The Law Dork Nine: Robbie Kaplan
The Kaplan Hecker & Fink founding partner talks with Law Dork about Moscow, Elon Musk, and Oh, Mary!
Welcome to The Law Dork Nine!
As I mentioned a couple weeks ago, I am starting this feature as a kind of thank you to paid subscribers. Independent legal journalism is essential, and I bring you the latest news, the biggest developments, and the stories others miss several times a week here at Law Dork. Paid subscriptions are necessary to make that work — which is available to everyone — sustainable. Simply put, paid subscribers make Law Dork possible. This is a small effort to let paid subscribers know how much I appreciate your financial support.
This is also a great way for me to get people doing notable work in the legal world to answer some questions about their work and their life that I think will prompt some interesting responses. (An early thing I learned about journalism is that it’s a perfect excuse to ask anyone basically anything!)
For the inaugural edition of The Law Dork Nine, I went back to my roots — and to a lawyer who I first met when I was a practicing lawyer in Ohio and who has remained an important figure in my life, and on the national stage, in the years since: Roberta Kaplan.
Kaplan is likely best known across the country today for her representation of E. Jean Carroll — including her deposition of Donald Trump in connection with that case. She is also a key litigator for LGBTQ rights, having been Edie Windsor’s lawyer in Windsor’s successful challenge to the Defense of Marriage Act. She also has worked on several other important cases addressing LGBTQ issues throughout her career, both before and since United States v.
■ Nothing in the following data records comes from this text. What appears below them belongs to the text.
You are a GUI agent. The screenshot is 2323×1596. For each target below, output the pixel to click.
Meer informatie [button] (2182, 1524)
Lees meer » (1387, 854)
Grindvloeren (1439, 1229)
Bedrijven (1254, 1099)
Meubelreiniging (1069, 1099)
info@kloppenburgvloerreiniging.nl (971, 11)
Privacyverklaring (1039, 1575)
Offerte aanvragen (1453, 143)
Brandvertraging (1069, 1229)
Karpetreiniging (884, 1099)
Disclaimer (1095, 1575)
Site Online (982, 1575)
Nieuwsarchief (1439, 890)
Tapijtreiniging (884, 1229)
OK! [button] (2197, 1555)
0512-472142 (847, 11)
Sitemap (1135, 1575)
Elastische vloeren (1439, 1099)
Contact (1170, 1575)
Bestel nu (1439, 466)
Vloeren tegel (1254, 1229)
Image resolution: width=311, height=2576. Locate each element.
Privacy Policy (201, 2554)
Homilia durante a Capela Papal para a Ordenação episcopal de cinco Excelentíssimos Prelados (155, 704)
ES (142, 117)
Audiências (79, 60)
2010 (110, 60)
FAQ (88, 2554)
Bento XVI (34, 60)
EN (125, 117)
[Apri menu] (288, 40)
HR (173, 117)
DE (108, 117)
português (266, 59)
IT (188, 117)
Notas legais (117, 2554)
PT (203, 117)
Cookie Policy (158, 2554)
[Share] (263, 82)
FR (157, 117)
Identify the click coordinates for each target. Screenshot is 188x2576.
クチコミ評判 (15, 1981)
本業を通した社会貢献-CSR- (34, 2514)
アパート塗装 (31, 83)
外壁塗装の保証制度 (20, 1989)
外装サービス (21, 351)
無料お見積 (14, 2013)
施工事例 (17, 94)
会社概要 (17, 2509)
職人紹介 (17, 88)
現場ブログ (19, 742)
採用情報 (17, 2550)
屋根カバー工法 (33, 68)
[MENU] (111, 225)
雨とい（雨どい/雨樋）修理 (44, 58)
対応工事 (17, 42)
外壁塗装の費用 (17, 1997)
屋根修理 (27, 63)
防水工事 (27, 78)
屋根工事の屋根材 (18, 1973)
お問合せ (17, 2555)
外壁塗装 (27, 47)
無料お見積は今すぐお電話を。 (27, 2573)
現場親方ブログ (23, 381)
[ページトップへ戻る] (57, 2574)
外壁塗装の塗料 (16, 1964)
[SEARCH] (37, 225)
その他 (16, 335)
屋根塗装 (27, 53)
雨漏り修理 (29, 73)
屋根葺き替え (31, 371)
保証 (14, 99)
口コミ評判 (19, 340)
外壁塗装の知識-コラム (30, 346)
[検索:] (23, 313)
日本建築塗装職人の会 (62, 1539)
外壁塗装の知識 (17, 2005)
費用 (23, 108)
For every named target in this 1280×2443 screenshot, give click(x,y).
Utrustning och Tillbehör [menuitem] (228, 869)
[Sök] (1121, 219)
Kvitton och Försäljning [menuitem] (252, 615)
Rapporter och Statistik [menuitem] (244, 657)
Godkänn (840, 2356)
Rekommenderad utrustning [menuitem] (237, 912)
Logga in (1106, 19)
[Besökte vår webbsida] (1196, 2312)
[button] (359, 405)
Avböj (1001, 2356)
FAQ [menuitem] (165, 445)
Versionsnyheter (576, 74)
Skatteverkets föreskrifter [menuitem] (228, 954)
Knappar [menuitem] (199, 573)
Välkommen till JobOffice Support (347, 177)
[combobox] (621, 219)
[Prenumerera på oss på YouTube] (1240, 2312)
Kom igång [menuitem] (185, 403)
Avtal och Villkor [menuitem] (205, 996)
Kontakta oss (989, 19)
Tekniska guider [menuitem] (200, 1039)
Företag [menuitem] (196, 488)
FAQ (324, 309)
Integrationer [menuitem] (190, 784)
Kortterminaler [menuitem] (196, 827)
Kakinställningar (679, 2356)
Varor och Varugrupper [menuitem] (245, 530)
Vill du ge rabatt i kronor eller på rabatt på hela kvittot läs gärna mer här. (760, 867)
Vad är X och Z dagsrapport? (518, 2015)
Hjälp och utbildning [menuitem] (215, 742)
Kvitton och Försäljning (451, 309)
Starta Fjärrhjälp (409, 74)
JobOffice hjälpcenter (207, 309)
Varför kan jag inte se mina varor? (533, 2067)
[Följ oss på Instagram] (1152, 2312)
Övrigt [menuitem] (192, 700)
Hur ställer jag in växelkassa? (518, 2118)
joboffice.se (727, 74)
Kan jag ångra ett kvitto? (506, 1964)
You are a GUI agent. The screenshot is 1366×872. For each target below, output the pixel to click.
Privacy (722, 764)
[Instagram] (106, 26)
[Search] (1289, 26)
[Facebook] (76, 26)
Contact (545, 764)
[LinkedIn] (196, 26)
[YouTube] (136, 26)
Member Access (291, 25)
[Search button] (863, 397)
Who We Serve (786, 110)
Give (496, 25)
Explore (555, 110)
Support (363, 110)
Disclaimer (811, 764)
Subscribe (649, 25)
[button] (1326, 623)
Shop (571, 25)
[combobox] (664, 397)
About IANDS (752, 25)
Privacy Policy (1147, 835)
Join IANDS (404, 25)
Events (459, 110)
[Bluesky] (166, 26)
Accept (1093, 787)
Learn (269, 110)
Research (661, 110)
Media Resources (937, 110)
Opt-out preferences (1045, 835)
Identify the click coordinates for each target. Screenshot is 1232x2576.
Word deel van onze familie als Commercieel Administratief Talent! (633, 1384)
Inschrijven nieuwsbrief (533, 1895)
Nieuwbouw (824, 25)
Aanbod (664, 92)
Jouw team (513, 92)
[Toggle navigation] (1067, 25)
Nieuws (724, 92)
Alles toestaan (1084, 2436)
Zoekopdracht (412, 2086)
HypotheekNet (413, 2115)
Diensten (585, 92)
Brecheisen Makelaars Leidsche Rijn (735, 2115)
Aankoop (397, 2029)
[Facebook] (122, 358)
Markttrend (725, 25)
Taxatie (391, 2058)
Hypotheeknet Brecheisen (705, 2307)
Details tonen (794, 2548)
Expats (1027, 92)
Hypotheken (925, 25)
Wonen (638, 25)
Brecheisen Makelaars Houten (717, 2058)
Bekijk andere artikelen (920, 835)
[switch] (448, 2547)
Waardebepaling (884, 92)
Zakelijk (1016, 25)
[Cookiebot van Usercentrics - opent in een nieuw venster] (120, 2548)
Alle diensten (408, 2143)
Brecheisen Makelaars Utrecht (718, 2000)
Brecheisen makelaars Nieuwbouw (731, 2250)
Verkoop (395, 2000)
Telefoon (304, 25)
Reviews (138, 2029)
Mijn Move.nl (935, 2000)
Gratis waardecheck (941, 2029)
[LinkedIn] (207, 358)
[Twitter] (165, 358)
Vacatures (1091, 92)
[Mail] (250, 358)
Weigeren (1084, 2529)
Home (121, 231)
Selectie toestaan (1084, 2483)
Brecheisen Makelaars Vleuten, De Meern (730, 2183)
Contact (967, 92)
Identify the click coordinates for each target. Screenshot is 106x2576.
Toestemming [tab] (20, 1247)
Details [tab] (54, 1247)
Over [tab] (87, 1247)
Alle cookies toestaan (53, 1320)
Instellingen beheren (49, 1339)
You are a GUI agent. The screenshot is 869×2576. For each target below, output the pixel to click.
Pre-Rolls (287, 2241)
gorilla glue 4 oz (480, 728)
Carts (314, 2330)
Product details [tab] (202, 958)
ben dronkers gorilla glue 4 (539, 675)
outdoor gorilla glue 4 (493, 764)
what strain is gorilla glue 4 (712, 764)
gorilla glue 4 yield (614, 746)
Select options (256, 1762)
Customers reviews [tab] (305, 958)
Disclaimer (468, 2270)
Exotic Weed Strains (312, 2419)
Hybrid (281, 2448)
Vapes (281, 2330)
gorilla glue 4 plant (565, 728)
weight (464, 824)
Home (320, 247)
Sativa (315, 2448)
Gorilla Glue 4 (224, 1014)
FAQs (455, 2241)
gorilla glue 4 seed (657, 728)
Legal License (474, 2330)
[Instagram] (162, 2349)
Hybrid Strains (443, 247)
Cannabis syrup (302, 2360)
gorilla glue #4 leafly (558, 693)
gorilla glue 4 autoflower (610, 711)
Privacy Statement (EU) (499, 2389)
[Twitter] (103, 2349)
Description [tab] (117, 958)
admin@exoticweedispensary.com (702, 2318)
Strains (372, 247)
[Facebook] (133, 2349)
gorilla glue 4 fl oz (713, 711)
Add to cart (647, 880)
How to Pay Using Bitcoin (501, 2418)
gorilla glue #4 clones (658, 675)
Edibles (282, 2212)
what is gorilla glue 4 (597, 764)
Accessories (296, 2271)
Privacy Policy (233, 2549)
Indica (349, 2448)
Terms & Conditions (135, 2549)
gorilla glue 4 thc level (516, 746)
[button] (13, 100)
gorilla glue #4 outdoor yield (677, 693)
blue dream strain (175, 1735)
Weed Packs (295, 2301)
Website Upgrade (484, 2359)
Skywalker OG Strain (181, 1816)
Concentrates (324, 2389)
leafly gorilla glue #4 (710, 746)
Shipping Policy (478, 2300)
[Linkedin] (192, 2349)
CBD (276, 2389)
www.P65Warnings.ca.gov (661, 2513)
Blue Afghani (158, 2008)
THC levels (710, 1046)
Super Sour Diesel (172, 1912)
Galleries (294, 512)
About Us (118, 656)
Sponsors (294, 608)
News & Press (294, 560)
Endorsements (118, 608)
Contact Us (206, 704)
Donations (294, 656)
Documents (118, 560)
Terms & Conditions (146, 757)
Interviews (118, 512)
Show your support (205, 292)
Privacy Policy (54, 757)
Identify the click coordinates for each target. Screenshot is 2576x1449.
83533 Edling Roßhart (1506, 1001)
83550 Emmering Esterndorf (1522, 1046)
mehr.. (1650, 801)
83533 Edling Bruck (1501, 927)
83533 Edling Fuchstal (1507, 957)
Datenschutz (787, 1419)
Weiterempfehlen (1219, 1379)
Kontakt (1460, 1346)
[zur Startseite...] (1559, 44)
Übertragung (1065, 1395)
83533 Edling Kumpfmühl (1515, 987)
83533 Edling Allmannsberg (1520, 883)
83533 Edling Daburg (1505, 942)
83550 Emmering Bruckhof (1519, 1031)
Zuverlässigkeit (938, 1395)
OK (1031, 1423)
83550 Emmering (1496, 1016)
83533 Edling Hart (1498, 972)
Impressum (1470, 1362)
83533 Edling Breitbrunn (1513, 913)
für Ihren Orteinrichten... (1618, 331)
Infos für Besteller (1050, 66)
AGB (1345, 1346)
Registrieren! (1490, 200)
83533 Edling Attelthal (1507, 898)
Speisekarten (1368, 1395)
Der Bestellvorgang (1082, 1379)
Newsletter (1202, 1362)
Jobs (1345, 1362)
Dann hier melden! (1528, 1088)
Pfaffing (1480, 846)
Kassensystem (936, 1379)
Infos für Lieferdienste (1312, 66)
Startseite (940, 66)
Windsor. (I most recently mentioned Kaplan’s LGBTQ representation in connection with the settlement in Florida over the Parental Rights in Education Act, aka, the “Don’t Say Gay” law.)
We talked on Friday, when she was back in the Buckeye State, for her take on The Law Dork Nine.
1. How do you wish to be identified for this?
Robbie. Definitely Robbie.
2. What is your work?
I am a lawyer by trade. And I, in 2017, I started a law firm called Kaplan Hecker & Fink.
3. How does your work relate to the law?
A lot of people ask me that question all the time. I like to think, because I think it's true, that what we do for a living in our law firm is that we represent clients in legal disputes, citing law, and that we're always right. Our clients are always right. Judges might not always agree with that, but that’s our sense of it.
4. What job or experience that you've had has most shaped your worldview?
This one’s a little more serious. For me, believe it or not, it was a semester I spent in Moscow, my junior year in college — a very, very long time ago. A little bit of context, that was the spring of 1987, glasnost had been announced as an official policy by Gorbachev who was the head of the Russian government — actually, the Soviet government, but it really hadn't changed much, all kinds of remnants of the old stuff, the Soviet Communist, totalitarian system persisted.